Figure 1. Cell morphology of strains AArcel7T (a,c,d) and A-rgal3 (b) grown with cellobiose at 4 M total Na+ and pH 9.5: (a,b) phase contrast microphotographs; (c) transmission electron microscopy of the whole cell showing flagellation and (d) thin-section electron microscopy showing S-layer thin cell wall (S) and extended nucleoid (N). CPM, cytoplasmic membrane.
Growth tests showed that both isolates are obligately aerobic saccharolytics. From the tested polysaccharides, two beta-linked ones supported vigorous growth: insoluble chitin (beta-1,4-linked N-acetylglucosamine residues) and laminarin (beta-1,3/1,6-linked glucose residues). Strain AArcel7T also grew on xylans (birch and beech) and arabinoxylan, while A-rgal3 showed only a weak growth with these substrates. Furthermore, soluble xyloglucan and beta-glucan from barley also weakly stimulated the growth of both isolates in comparison to controls. In addition, both strains grew well with two alpha-1,4-glucans—soluble starch and pullulan. AArcel7T was more versatile in its utilization of sugars, but, in general, both can be considered as polytrophic generalists (Table 1). We also included in substrate profiling the Natrarchaeobius strain AArcht7, as a potential new species (according to phylogenomic analysis). Indeed, the results showed that it was different from other AArcht strains and the new isolates AArcel7T and A-rgal3 in its extremely narrow substrate specialization, being able to grow actively only with chitin and its monomer (Table 1).

Table 1. Comparative properties of strains AArcel7T, A-rgal3, and members of the genus Natrarchaeobius*.
The pH profiling results indicated that AArcel7T and AArcht7 can be considered as facultatively alkaliphilic, starting to grow actively at pH slightly above 7.0 and up to 10, with an optimum between 8.5 and 9.5. In contrast, A-rgal3 is an obligate alkaliphile with a pH range from 8 to 10 and an optimum at 9.2–9.5. These corresponded well to the chemical composition of the lake brines of the origin: the Wadi an Natrun lakes contained more chloride than carbonates (maximum carbonate alkalinity around 1 M), while the Kulunda Steppe lakes are dominated by sodium carbonates (up to 5 M alkalinity). In their salt profiles, the strains were similar, representing typical extreme halophiles with the range of total Na+ from 2.25–2.5 to 4.75 M and an optimum at 3.5–4 M.
General genome characteristics
Genome of the strain A-rgal3 was assembled into 27 contigs with a total size of 5.16 Mbp and G + C content of 62.9%. Completeness and contamination of the assembly were 99.07 and 0.93%, respectively. According to PGAP annotation, the genome contained 4,721 protein-coding genes, 52 tRNA genes, an operon of rRNA genes (5S, 16S, and 23S), 2 ncRNA genes, and 65 pseudogenes. The genome of strain AArcel7T had similar characteristics (Supplementary Table S1). Identities between 16S rRNA gene sequences from Sanger sequencing and from genome assembly were 99.9% for both strains. Genome statistics for strain AArcht7 were reported previously (Sorokin et al., 2019).

[Stored data entries]
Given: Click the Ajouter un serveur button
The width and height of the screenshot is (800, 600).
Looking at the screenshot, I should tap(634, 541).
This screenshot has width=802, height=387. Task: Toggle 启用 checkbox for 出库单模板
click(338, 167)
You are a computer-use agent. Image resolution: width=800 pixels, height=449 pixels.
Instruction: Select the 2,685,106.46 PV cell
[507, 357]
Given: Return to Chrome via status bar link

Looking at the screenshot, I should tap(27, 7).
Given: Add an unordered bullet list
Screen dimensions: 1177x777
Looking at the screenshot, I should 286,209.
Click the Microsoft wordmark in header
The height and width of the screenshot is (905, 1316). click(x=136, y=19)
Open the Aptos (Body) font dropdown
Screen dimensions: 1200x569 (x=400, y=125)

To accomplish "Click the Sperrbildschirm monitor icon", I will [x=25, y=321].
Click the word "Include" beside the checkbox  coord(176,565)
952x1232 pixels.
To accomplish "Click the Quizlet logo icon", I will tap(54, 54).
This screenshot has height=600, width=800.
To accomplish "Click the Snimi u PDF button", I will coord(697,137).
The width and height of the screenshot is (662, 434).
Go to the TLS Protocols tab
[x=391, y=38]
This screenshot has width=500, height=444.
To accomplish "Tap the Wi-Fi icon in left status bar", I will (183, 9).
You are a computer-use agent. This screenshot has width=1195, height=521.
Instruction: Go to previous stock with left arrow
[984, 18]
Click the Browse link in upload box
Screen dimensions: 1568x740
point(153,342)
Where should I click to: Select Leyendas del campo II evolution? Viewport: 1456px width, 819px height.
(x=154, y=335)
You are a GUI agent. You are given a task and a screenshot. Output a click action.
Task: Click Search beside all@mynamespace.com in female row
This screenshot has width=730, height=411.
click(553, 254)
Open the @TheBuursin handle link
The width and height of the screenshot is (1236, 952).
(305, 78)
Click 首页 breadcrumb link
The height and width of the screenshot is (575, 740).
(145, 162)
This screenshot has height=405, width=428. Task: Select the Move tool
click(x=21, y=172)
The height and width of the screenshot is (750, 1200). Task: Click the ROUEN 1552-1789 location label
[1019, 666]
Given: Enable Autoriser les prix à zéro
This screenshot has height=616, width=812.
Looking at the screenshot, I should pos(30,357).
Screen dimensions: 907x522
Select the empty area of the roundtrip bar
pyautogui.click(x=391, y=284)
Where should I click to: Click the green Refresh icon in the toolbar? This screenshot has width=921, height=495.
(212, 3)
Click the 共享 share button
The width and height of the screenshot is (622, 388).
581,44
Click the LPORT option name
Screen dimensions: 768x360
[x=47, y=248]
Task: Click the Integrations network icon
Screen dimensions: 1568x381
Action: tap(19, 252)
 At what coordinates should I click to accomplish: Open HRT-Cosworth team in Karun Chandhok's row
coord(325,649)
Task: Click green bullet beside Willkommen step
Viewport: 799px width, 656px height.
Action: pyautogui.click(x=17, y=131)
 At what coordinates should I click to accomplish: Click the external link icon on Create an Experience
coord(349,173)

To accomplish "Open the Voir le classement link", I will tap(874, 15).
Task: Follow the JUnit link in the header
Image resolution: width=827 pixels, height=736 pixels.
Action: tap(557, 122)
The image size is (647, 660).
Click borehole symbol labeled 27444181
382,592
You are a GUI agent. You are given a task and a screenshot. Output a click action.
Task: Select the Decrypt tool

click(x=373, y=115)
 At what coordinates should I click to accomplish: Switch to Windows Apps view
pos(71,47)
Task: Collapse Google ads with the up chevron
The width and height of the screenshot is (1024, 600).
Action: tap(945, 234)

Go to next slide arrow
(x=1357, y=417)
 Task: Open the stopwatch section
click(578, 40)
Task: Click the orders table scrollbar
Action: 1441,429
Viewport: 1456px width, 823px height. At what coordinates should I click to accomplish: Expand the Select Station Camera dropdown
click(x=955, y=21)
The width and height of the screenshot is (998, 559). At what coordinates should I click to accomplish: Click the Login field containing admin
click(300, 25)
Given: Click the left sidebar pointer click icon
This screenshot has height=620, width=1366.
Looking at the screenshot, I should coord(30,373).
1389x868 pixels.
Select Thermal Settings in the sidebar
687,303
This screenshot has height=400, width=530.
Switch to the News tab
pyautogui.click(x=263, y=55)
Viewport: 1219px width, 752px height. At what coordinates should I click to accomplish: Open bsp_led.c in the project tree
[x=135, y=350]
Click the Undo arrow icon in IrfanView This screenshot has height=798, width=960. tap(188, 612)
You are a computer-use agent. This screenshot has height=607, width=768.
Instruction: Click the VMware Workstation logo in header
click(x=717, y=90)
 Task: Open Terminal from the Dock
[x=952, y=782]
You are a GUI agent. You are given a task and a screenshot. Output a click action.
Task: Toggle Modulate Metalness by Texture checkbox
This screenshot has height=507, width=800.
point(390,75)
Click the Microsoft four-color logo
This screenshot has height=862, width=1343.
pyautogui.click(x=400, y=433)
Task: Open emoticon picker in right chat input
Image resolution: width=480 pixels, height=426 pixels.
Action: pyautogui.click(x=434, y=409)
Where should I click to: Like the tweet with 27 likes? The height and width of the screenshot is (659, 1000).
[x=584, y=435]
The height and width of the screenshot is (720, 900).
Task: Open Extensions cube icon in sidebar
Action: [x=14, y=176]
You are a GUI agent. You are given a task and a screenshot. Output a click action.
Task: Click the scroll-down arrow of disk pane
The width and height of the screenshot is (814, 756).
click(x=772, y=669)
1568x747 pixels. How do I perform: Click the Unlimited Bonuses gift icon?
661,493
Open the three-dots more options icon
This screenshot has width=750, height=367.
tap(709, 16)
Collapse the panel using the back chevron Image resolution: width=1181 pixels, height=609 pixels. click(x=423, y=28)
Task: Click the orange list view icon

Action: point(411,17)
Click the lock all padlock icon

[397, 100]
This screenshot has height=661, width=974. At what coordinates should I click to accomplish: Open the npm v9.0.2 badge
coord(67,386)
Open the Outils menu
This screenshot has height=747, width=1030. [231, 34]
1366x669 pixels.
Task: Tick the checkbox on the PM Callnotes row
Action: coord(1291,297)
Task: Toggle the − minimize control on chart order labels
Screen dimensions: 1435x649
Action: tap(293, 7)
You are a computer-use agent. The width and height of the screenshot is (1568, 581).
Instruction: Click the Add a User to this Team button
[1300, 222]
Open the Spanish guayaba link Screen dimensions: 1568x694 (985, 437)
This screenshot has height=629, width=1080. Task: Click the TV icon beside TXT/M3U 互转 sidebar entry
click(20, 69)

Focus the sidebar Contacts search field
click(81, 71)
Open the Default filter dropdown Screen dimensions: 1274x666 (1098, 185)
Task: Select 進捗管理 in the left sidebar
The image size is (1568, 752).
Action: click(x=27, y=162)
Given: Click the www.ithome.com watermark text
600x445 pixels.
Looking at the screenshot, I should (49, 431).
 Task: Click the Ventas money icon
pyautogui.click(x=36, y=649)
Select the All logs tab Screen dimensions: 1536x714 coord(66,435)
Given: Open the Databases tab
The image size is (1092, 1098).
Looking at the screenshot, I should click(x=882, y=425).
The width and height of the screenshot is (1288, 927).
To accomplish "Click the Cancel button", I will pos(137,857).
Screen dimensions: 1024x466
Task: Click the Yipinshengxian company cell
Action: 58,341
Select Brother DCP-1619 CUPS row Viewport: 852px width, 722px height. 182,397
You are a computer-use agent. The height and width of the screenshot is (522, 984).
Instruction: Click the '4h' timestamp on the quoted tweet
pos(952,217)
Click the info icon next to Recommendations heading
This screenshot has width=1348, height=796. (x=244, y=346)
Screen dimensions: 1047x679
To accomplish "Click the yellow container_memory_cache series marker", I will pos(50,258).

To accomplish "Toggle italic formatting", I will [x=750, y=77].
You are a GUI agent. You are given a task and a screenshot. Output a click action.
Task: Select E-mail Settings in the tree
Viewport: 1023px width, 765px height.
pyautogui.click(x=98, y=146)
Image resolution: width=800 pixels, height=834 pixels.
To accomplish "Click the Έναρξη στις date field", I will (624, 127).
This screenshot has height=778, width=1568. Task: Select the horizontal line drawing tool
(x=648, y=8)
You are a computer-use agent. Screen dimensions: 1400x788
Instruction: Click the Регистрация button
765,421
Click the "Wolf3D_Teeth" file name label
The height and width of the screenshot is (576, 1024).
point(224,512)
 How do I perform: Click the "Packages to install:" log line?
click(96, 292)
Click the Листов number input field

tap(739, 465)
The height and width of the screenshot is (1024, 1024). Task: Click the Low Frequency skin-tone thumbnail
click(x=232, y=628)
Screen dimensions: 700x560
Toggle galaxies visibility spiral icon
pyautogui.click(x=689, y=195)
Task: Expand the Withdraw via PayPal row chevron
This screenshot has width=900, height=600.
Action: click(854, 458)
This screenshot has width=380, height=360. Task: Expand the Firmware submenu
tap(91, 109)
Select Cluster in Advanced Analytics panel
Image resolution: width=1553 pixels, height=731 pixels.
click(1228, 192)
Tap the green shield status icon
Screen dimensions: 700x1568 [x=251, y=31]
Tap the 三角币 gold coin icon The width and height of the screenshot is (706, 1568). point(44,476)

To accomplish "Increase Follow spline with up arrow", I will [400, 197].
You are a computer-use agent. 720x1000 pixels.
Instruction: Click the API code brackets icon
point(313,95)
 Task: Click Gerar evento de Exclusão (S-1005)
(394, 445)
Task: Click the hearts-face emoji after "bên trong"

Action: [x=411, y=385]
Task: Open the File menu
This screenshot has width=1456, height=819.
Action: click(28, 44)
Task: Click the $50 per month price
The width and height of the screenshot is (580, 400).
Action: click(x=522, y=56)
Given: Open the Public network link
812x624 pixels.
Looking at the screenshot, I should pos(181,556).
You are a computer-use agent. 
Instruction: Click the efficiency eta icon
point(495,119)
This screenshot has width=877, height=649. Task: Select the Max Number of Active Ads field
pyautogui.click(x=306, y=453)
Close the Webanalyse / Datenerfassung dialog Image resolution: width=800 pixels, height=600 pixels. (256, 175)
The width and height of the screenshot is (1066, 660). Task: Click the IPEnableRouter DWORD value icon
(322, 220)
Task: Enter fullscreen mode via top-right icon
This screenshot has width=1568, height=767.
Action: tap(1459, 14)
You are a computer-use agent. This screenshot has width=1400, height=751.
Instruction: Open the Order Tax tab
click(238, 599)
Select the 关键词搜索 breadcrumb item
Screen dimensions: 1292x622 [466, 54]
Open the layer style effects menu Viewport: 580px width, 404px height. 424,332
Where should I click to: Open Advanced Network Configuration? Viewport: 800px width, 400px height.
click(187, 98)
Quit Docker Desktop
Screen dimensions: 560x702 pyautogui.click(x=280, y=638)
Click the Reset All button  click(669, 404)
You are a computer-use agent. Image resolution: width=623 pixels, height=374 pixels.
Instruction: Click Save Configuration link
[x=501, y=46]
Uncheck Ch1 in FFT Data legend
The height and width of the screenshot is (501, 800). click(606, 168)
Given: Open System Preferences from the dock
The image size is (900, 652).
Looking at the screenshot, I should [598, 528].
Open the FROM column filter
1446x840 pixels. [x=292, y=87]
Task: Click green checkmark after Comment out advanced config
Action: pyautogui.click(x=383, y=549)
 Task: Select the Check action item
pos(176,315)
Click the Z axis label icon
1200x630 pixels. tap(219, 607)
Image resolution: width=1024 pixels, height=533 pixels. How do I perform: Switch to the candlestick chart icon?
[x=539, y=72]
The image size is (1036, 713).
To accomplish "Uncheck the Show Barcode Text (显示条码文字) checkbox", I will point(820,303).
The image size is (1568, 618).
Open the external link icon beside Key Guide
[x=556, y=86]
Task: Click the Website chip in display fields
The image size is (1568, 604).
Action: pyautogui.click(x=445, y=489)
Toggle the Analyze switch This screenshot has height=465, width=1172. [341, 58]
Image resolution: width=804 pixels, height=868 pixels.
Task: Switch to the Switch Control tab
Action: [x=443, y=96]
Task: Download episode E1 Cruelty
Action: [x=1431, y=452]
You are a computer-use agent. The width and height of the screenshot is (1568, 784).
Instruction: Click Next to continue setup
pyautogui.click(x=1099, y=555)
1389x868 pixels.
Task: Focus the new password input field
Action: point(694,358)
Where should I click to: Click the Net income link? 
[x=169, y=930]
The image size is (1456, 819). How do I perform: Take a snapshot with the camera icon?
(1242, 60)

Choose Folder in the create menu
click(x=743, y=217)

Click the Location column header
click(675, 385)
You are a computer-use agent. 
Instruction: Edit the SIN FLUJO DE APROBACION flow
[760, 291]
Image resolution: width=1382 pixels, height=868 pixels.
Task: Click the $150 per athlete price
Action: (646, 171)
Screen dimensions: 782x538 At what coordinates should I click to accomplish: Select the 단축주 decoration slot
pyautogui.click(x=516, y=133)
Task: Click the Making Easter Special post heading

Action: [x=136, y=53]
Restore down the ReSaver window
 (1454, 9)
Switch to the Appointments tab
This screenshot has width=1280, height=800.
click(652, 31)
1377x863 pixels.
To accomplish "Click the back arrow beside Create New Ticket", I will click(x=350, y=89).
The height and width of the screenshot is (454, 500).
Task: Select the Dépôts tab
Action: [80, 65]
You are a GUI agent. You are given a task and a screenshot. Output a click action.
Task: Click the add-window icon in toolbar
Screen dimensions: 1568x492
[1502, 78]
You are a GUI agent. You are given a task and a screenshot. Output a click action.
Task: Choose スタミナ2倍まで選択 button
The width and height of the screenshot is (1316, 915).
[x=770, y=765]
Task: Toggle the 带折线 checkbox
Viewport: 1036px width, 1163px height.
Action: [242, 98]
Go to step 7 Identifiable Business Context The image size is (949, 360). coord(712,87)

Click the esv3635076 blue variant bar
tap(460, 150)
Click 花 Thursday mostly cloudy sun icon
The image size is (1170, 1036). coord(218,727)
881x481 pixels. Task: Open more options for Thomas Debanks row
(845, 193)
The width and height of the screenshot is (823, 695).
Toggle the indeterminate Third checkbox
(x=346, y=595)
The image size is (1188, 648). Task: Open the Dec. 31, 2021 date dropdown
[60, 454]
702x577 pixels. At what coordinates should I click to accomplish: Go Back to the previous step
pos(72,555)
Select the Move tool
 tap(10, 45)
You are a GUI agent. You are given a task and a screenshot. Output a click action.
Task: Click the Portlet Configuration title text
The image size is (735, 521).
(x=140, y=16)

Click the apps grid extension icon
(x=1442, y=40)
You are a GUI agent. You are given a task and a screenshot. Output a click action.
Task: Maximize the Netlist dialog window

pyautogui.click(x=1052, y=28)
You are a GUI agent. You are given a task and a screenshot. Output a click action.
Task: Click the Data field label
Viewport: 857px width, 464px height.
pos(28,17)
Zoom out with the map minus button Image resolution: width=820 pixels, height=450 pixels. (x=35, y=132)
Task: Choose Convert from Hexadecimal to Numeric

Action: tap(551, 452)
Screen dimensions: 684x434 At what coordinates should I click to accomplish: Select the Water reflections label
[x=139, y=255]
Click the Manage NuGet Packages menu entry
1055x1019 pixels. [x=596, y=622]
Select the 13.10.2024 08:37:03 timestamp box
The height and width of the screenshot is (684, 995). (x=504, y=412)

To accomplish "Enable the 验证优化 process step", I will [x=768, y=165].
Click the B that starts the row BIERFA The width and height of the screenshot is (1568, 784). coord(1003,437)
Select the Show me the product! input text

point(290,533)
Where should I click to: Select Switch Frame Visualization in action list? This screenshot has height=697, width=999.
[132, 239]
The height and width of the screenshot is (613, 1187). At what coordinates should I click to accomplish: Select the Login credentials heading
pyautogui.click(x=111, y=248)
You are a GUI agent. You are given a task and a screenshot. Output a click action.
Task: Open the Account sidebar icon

Problem description >> Reproduce the passage of the haloarchaeal strains text between "Figure 1. Cell" and "CPM, cytoplasmic membrane.", inclusive, with no changes.

Solution for this problem >>
Figure 1. Cell morphology of strains AArcel7T (a,c,d) and A-rgal3 (b) grown with cellobiose at 4 M total Na+ and pH 9.5: (a,b) phase contrast microphotographs; (c) transmission electron microscopy of the whole cell showing flagellation and (d) thin-section electron microscopy showing S-layer thin cell wall (S) and extended nucleoid (N). CPM, cytoplasmic membrane.